The main factor in prolonging the life of a red clover sward is the initial plant population. For a specialist red clover sward the aim is to have a red clover population of 200 red clover plants/sq/metre in the October of the sowing year. This should be achieved by sowing a least 8-10kg per ha of red clover seeds.
Plants can be lost by diseases such as clover rot (Sclerotinia trifoliorum) and pest such as stem eelworm (Ditylenchus dipsaci). Clover rot usually appears in the autumn, encouraged by wet weather, and causes rotting of the leaves, with patches of black rotting foliage appearing over winter. In north Britain and Scotland Clover rot is less of a problem.
Stem eelworm invades the plant and multiplies at the base of the clover stems, causing swelling and eventually killing the plant. In the field this shows as patches which increase in size, eventually merging to cover the whole field. It is because of these pathogens, it is advisable to a a break from red clover for at least five to eight years. The longer period if stem eelworm was present.
When selecting a red clover variety, look for good disease resistance and proven persistence. Current varieties have been bred for better persistence and, with proper management, you can expect two to three good harvest years after the year of establishment.

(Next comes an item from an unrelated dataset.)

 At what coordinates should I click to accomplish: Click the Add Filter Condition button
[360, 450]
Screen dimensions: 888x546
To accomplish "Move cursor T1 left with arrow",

Another factor affecting red clover loss is the physical damage caused by machines and grazing cattle, which then leads to secondary infection of the root and crown by fungal infection. This damage can be minimised by reducing machinery traffic and not cutting below the top of the growing crown. Cutting height should be no lower than 7-8cm and aftermaths should not be grazed lower than 4-6cm in autumn and early winter.
It is best to delay autumn grazing until growth has stopped. If grazing is earlier it affects the following year’s crop yield and especially the first cut yield.
As for soil fertility aim for a pH of 6.0 (and above) and soil indices for P and K of 2 (and above).